Guten Abend liebes Forum,
Ich weiß gerade nicht, ob ich hier richtig bin. Wenn nicht bitte verschieben 

Bei mir ist es nun schon einige Zeit her, dass ich mit Visual Basic programmiert, bzw. gearbeitet habe. Insgesamt 1,5 Jahre oder noch mehr... naja wie dem auch sei. Habe heute VB 2010 installiert und direkt angefangen zu programmieren. Das Meiste kann ich noch; nur bei einem hakt es. 
Ich möchte die Einstellungen des Programmes als *ini-Datei speichern. Die Informationen sollen E-mail-Adresse, Passwort und Name sein. Soweit so gut.
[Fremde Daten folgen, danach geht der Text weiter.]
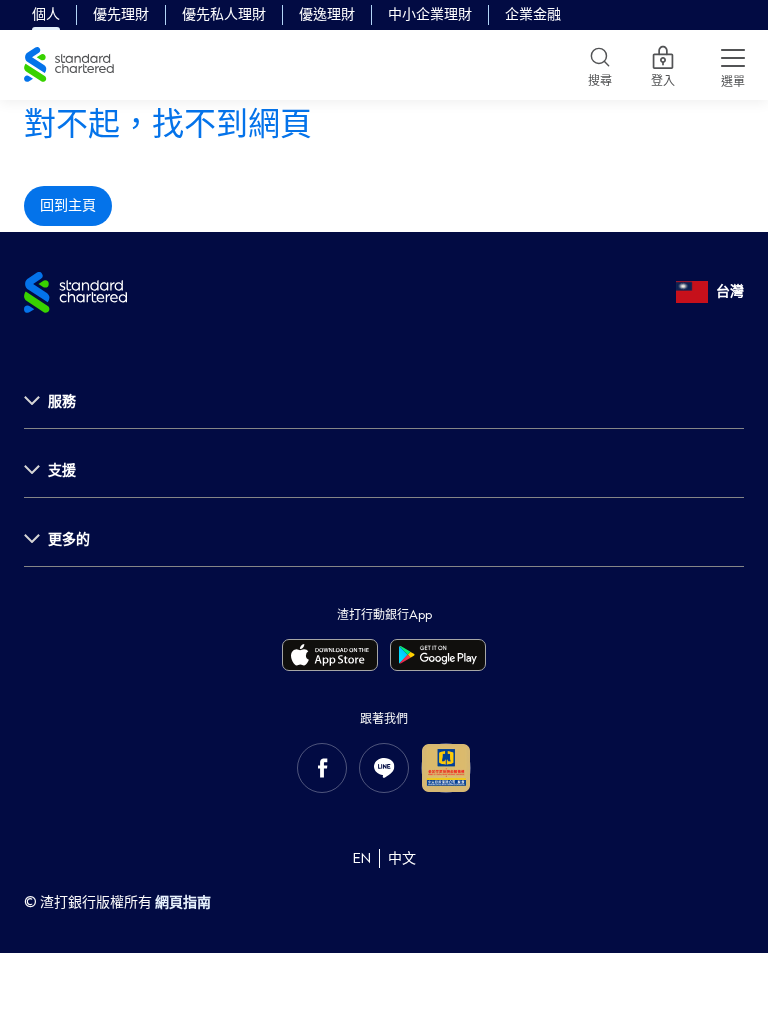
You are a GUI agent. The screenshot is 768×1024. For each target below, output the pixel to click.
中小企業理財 (430, 14)
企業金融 (533, 14)
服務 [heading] (62, 401)
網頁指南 (183, 902)
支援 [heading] (62, 470)
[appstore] (330, 655)
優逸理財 (327, 14)
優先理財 (121, 14)
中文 (402, 858)
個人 (46, 14)
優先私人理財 (224, 14)
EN (362, 858)
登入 (663, 77)
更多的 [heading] (69, 539)
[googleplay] (438, 655)
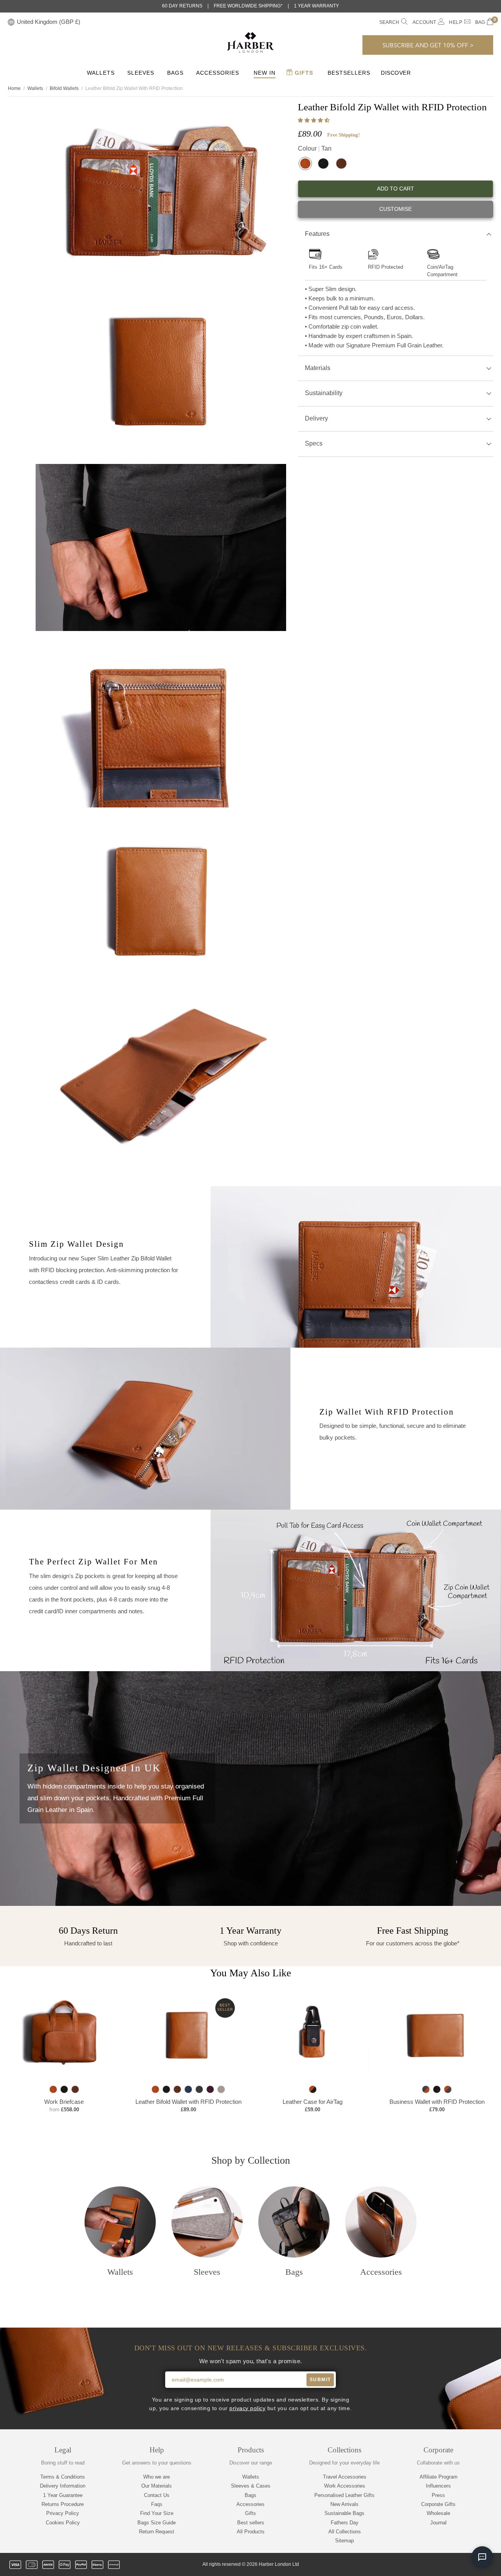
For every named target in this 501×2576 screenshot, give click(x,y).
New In (265, 73)
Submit (320, 2379)
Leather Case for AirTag (312, 2101)
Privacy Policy (62, 2513)
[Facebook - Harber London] (435, 2564)
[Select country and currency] (11, 22)
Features (317, 233)
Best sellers (250, 2523)
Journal (438, 2523)
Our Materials (156, 2486)
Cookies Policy (63, 2523)
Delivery (316, 418)
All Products (251, 2532)
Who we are (156, 2477)
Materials (317, 368)
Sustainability (323, 393)
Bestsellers (349, 73)
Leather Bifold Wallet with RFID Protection (188, 2101)
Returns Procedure (62, 2504)
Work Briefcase (64, 2101)
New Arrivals (344, 2504)
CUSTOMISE (395, 209)
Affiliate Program (439, 2477)
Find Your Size (156, 2513)
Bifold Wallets (64, 88)
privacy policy (247, 2408)
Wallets (101, 73)
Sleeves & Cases (250, 2486)
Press (438, 2495)
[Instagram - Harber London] (449, 2564)
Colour (315, 148)
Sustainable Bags (344, 2513)
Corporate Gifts (438, 2504)
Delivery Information (62, 2486)
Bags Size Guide (156, 2523)
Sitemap (344, 2541)
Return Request (156, 2532)
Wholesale (438, 2513)
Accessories (217, 73)
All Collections (344, 2532)
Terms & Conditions (62, 2477)
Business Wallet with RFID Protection (437, 2101)
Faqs (156, 2504)
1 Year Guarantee (63, 2495)
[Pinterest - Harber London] (462, 2564)
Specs (314, 443)
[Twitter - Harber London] (422, 2564)
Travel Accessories (344, 2477)
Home (14, 88)
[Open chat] (482, 2557)
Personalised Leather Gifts (344, 2495)
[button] (314, 120)
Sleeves (140, 73)
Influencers (438, 2486)
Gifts (303, 73)
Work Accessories (344, 2486)
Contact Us (156, 2495)
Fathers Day (345, 2523)
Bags (175, 73)
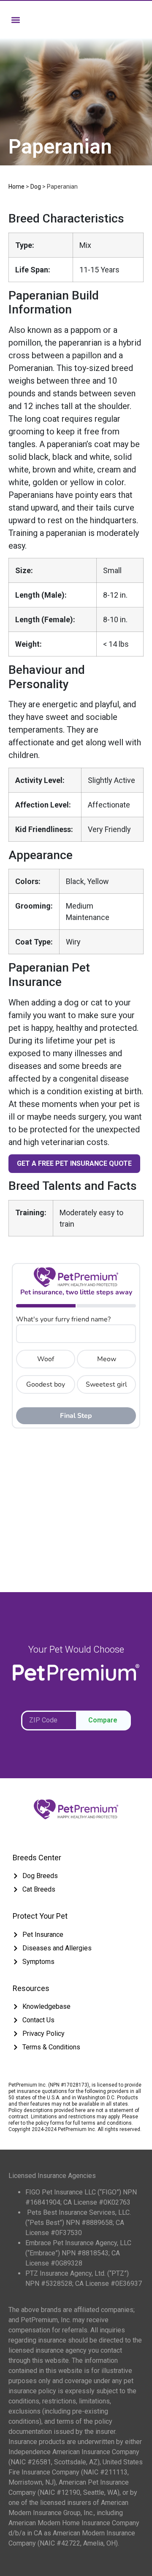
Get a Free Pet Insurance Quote (74, 1163)
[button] (15, 20)
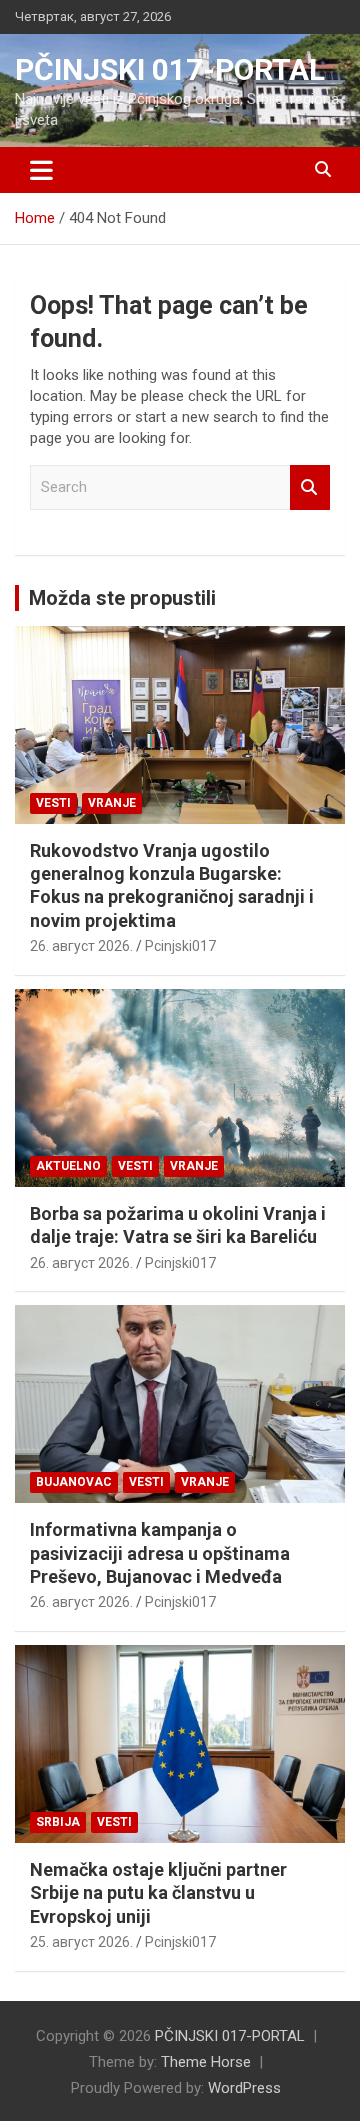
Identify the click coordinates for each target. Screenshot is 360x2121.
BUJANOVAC (74, 1482)
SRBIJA (58, 1822)
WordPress (244, 2088)
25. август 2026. (81, 1942)
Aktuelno (68, 1166)
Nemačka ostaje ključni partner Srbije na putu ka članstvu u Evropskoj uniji (158, 1893)
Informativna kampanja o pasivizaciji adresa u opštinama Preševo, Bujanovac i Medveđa (160, 1553)
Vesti (53, 803)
Nur ich weiß nicht, wie ich diese Informationen beim Schließen des Programmes als *ini-Datei abspeichere und beim nächsten Start des Programms wieder automatisch lade.
Ich hoffe Ihr könnt mir helfen...
Viele Grüße


----------



## ING (26. September 2012)

Black-Stallion schrieb:


> Ich hoffe Ihr könnt mir helfen...


aber sicher doch...
Let me google that for you


----------



## Black-Stallion (26. September 2012)

Danke für die Antwort.
Ja, schon klar. gegooglt hab ich auch. Aber wo muss ich das einbinden? Auf welcher Form oder unter welchem Menü-punkt? Da ist das Problem. 
Nehmen wir doch mal diese Seite als Beispiel: VB: INI-Dateien lesen und schreiben
Dort steht ich muss erstmal die Api-Funktionen erstmal deklarieren. Hab ich versucht und bekomme die Fehlermeldung "As Any' is not supported in 'Declare' statements." Gut bedeutet, dass ich das 'As if' rauslöschen muss. Dann vermute ich mal werden sich noch mehr Fehler eröffnen bzw. das Programm so wie es soll nicht funktionieren.

EDIT:
Gibt es vielleicht auch eine Möglichkeit über my.settings-objet den wert der Textboxen zu übernehmen und zu speichern?

EDIT2:
Hab herausgefunden wie es geht. Kann geschlossen werden


----------